From the data underneath, reproduce exactly the stretch that begins at the line with "Screen dimensions: 693x358" and ends after the line with "Open the Steemit card title text".

START Study material

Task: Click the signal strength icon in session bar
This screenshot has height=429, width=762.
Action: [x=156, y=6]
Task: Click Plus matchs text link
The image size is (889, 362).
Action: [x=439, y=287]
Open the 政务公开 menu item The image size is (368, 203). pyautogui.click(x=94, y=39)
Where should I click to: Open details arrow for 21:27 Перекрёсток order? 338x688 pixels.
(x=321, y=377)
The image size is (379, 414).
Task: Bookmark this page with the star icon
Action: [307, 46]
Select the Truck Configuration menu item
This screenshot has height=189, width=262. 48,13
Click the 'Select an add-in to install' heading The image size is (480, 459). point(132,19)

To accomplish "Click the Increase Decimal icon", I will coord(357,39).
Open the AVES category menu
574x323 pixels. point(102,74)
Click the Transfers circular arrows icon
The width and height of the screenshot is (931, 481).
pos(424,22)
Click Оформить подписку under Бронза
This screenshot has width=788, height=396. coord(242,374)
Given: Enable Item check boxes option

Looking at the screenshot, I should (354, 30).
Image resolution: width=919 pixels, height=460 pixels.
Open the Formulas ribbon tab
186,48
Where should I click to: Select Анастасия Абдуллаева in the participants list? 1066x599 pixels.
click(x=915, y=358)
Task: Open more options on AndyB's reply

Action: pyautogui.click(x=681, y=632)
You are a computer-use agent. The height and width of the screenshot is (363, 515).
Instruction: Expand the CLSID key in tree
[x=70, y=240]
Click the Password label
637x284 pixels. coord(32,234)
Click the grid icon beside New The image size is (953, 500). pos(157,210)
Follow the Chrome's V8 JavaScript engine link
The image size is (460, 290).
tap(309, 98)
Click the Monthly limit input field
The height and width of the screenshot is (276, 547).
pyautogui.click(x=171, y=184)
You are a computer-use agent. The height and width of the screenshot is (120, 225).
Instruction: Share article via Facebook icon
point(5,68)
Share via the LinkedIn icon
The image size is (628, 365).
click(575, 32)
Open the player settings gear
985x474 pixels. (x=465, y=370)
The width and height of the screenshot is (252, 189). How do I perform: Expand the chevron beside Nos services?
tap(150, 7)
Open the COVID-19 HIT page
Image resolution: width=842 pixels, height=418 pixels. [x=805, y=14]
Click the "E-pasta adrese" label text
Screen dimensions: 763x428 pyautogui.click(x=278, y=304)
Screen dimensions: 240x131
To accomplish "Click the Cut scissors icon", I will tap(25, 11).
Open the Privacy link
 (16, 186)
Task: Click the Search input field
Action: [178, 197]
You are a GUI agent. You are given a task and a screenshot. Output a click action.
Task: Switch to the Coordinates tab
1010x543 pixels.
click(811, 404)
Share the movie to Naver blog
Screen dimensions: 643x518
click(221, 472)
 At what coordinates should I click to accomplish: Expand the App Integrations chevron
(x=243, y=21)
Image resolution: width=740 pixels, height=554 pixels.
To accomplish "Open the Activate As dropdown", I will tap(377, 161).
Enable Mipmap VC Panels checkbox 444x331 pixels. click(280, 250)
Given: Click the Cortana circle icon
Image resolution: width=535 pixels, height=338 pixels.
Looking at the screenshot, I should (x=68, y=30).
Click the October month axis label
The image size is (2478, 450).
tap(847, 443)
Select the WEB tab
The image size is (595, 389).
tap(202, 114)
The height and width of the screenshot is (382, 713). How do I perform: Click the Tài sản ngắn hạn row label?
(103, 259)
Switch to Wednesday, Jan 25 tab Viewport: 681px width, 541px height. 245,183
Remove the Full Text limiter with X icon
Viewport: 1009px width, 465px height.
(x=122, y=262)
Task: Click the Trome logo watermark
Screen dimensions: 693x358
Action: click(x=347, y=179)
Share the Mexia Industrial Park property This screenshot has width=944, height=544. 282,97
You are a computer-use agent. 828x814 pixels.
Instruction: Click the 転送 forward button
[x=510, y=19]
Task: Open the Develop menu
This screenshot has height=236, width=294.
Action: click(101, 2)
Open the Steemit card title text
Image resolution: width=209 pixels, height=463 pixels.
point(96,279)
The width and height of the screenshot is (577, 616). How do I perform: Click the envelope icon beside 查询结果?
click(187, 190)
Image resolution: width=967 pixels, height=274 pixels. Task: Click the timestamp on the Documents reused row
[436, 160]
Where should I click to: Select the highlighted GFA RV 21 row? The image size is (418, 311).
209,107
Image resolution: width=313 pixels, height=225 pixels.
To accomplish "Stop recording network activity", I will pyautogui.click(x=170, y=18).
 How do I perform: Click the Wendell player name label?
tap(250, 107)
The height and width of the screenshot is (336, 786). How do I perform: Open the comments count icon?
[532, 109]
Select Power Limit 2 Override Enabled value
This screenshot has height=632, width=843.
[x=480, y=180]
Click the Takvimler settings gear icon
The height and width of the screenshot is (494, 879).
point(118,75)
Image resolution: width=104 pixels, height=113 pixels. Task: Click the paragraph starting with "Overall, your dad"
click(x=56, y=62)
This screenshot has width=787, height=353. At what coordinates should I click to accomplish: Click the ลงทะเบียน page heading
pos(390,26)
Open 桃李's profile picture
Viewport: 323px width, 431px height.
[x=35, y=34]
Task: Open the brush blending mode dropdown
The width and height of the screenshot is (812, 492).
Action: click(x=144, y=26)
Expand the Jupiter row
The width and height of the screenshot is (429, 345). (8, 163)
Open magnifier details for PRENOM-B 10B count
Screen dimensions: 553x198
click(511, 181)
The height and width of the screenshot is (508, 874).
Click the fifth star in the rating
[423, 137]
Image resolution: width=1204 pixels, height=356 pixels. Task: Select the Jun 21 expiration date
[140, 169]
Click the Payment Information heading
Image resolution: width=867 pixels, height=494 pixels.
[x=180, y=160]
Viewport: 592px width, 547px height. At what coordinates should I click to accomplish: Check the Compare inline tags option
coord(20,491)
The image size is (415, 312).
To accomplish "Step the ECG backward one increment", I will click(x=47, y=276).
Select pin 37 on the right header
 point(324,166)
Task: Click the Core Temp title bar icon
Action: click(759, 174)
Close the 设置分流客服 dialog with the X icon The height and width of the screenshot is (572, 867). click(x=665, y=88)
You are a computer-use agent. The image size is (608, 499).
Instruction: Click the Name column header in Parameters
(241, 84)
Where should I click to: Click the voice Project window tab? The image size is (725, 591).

END Study material

● **Solved exercise**:
Screen dimensions: 693x358
Action: click(x=347, y=179)
Share the Mexia Industrial Park property This screenshot has width=944, height=544. 282,97
You are a computer-use agent. 828x814 pixels.
Instruction: Click the 転送 forward button
[x=510, y=19]
Task: Open the Develop menu
This screenshot has height=236, width=294.
Action: click(101, 2)
Open the Steemit card title text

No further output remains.